In this collection, her first, Irina Dimitric ponders over her journey through life, from childhood in her wartime homeland to migrating to Australia in 1964. Her poems reveal her dreams and disappointments, joy and pain, the value of forgiveness and gratitude, her love of nature and her love of laughter without which, she maintains, life would be unbearable. Writing poetry and photography, her pastimes born at the time she cared for her aging mother, help her to make sense of the world and to go on loving life. She loves both free verse and form poetry, the latter learnt from her mentor Susan Budig at Mindful Poetry on Gather.com, who also baptised Irina's creation of a new form of tercet-tercetonine, consisting of 3 lines: the first two lines rhyme; the third line contains a leonine or internal rhyme. See Holden Barina (p. 40)

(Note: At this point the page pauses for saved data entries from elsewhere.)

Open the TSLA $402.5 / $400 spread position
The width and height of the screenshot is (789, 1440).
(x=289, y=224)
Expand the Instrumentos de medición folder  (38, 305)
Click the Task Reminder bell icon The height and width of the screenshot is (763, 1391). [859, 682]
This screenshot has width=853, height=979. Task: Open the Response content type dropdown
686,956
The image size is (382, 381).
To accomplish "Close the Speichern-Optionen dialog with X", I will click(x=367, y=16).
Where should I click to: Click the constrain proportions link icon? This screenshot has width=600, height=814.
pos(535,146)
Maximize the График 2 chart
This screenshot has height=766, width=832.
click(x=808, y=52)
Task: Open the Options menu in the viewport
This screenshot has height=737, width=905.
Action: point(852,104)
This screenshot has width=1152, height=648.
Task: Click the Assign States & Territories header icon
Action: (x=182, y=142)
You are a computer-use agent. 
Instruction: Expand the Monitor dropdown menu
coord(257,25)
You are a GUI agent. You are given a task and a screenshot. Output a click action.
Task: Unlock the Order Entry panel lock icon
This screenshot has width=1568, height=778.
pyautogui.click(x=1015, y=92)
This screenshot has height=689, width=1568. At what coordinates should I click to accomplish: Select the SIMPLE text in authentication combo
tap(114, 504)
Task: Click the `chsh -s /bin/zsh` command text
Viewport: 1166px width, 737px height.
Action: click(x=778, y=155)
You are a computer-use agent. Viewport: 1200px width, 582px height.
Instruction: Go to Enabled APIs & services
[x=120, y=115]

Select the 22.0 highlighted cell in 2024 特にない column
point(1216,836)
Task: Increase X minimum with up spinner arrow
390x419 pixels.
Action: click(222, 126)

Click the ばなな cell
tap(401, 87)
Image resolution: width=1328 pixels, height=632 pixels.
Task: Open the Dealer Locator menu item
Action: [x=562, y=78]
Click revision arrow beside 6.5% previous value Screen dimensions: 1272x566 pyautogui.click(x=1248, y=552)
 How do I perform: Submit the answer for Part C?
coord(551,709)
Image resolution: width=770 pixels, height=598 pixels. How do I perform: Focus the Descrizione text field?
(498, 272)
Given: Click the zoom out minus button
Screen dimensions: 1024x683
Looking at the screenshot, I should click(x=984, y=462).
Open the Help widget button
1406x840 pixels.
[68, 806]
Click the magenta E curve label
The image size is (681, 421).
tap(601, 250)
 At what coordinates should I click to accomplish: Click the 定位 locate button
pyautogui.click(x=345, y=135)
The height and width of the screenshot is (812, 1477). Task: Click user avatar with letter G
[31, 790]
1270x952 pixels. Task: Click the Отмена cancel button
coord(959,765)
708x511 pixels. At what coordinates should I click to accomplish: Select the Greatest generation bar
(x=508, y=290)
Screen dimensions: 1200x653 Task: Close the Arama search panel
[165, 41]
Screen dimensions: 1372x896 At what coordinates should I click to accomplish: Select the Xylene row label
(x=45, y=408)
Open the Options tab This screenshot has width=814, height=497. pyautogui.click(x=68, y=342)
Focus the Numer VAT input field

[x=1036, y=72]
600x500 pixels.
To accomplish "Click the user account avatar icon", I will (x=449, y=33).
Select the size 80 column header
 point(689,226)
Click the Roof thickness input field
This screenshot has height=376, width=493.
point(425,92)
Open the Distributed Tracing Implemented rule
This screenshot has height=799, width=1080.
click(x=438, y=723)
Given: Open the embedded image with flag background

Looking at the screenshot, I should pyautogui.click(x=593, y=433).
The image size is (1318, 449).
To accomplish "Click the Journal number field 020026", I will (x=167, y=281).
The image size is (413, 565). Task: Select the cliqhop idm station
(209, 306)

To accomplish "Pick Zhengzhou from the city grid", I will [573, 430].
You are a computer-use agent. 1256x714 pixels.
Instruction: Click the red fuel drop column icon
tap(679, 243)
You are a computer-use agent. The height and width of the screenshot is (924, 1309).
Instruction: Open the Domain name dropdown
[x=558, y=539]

Encouraged by Susan to submit her poems for publication, this poem is among her poems published online and in print by Narrator Australia Volume Two. Another two tercetonines appear in this collection: Just an Ordinary Garden (p. 8) and Cloud Gazing (p. 32), the latter published by Narrator Australia Volume Three.
Of all the forms set out as challenges by Susan Budig, chant royal was the most difficult one. Susan assured her students that if they succeeded in mastering it, they would positively glow. Irina says she still glows whenever she reads The Ploughing of Marko Kralyevich with a Twist (p. 36). Prince Marko and his horse Sarac (pronounced Shahratz, meaning piebald) were her favourite characters when as a child, sitting on her father's lap, she listened to him reading the poems about the Serbian battles against the Ottoman Turks.
The title of the book is the title of the poem on page 28, written as a response to the challenge on Gather.com: write a poem about winter, but in warm Sydney she could only dream about winter. Her connection with her homeland and Europe is very strong in her memory and in her heart.
The photographs which accompany some of the poems were all taken between 2011 and 2014 except for the following three photos: Irina with her mother on p. 18 sent to her father, who was in a POW camp in Germany; Irina's father on p. 19 during the Anzac March in Sydney in 1989; Irina with her friend Nada on p. 38, who also appears as Nelly with her brother Joe in the poem The Silver Stream (p. 29), remembering their happy childhood.
She has found online an outlet for her creative expression and is grateful for the friendships she has formed in cyberspace and all the good things in this life on earth. The book ends aptly with Prayers of Gratitude.